Other conclave stuff.

Rorate has an open letter to cardinal electors with 62 points of concern about doctrine, liturgy, and discipline. “Only 62?”, you quip. It’s pretty comprehensive and one might read it as a status quaestionis for the Church. If anyone will read it. It is way too long and it includes things that just might make some cardinal’s secretary roll his eyes (like the point about the Church’s teaching on usury) and hit the print button anyway because it’s his job to get information to his boss. Thereafter, I suspect that one or two Electors might glance at pages it is printed on before doing something else.

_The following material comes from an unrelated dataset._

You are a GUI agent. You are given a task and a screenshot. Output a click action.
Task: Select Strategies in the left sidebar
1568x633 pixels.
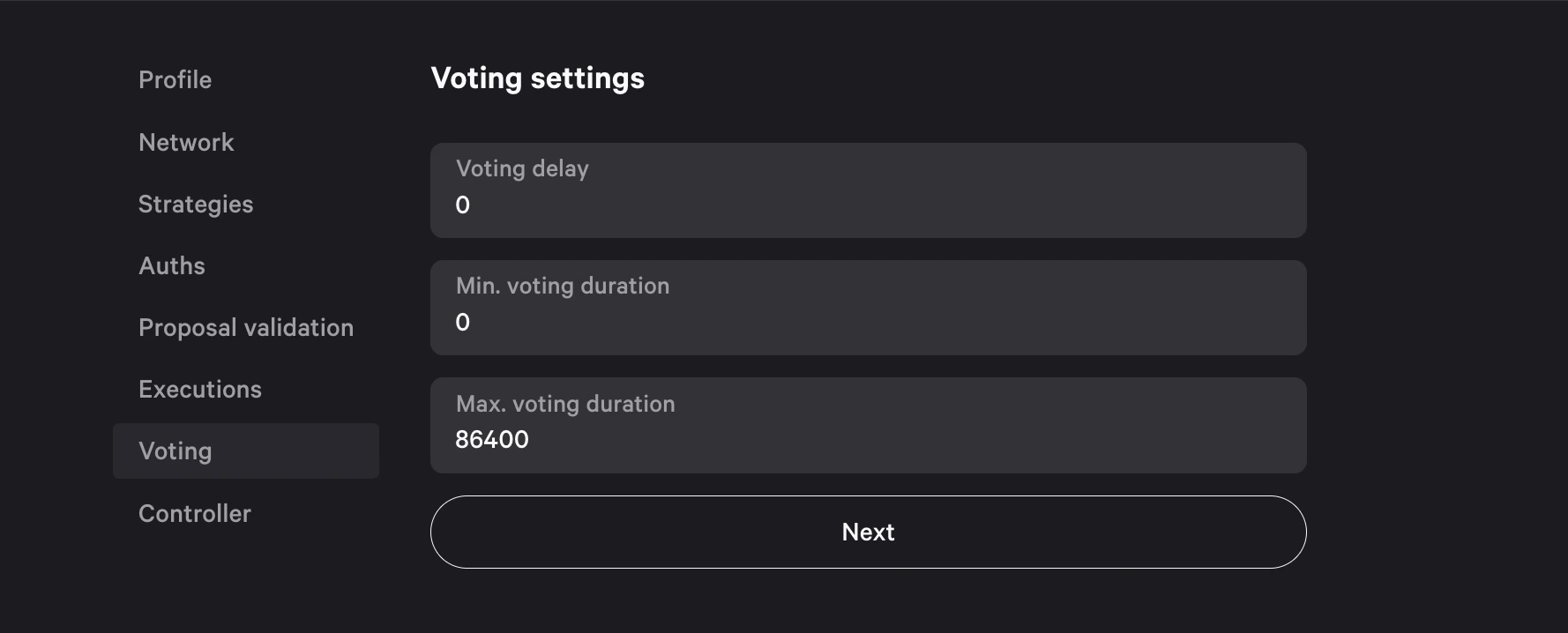coord(196,205)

Meanwhile, currently, New Advent has a sidebar panoptic of the site about all the cardinals that Ed Pentin and Diane Montagna made. It’s handy.

The MSM seems to be in lockstep with the globalist, immanentist Deep Church. MSM is saying that the Parolin illness was fake news spread by Americans and trads to hurt his chances. So the deep Vatican and the worldly powers want him to be pope. La Reppublica HERE, Corriere HERE, ANSA HERE, Il Messaggero HERE.

The situation is very wobbly, I think.

An interesting view of Sant’Andrea della Valle.

All the scaffolding is finally removed from Santa Brigida.

Last night’s supper.  Fantastic.

White to move and mate in 4.

[NB: I’ll hold comments with solutions ’till the next day so there won’t be “spoilers” for others.]

About Fr. John Zuhlsdorf

Fr. Z is the guy who runs this blog. o{]:¬)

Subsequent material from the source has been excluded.